We evaluated the reflection magnitude (RM; the reflected-to-forward pressure wave amplitude ratio), the round-trip travel time of the pressure wave (a parameter for reflection timing), and the aortic pulse wave velocity (PWV) with echocardiographic LV mass in 61 hypertensive patients before and after 1-year standard medical treatment.
Antihypertensive therapy significantly (P < 0.01) decreased brachial and aortic blood pressures and aortic PWV, reduced LV mass, and increased travel time. Neither increase in travel time nor decrease in PWV, however, was related to the reduction in LV mass. By contrast, treatment-induced change in RM was significantly correlated with change in LV mass; the correlation was particularly close in patients with LV hypertrophy (r = 0.61, P < 0.001). Only a marginal correlation was observed between the changes in RM and travel time. The association between RM decrease and LV mass reduction was independent of age, sex, changes in travel time and blood pressure, and use of renin-angiotensin system inhibitors (beta = 0.41, P = 0.001).
Decreased wave RM contributes to LV mass regression more strongly than, and independently of, delayed reflection timing. Peripheral muscular arteries (from which reflection arises) appear to be more important therapeutic targets in regressing LV mass than central elastic arteries.
降压治疗期间左心室(LV)质量的消退与主动脉增强指数的降低有关,主动脉增强指数是外周波反射的综合指标。本研究的目的是明确两个反射因素中的哪一个,即幅度或时间,在这种消退中起主导作用。

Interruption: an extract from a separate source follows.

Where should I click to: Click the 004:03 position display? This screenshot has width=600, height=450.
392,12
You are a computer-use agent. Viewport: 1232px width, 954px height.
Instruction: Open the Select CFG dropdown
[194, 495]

我们在61例高血压患者接受1年标准药物治疗前后,用超声心动图评估了反射幅度(RM;反射压力波与正向压力波振幅比)、压力波的往返传播时间(反射时间的一个参数)以及主动脉脉搏波速度(PWV)与LV质量的关系。
降压治疗显著(P<0.01)降低了肱动脉和主动脉血压以及主动脉PWV,减轻了LV质量,并增加了传播时间。然而,传播时间的增加和PWV的降低均与LV质量的减轻无关。相比之下,治疗引起的RM变化与LV质量变化显著相关;在LV肥厚患者中这种相关性尤为密切(r = 0.61,P<0.001)。RM变化与传播时间变化之间仅观察到微弱的相关性。RM降低与LV质量减轻之间的关联独立于年龄、性别、传播时间和血压的变化以及肾素-血管紧张素系统抑制剂的使用(β = 0.41,P = 0.001)。
波RM降低对LV质量消退的贡献比反射时间延迟更强烈且更独立。外周肌性动脉(反射产生于此)似乎比中央弹性动脉在LV质量消退方面是更重要的治疗靶点。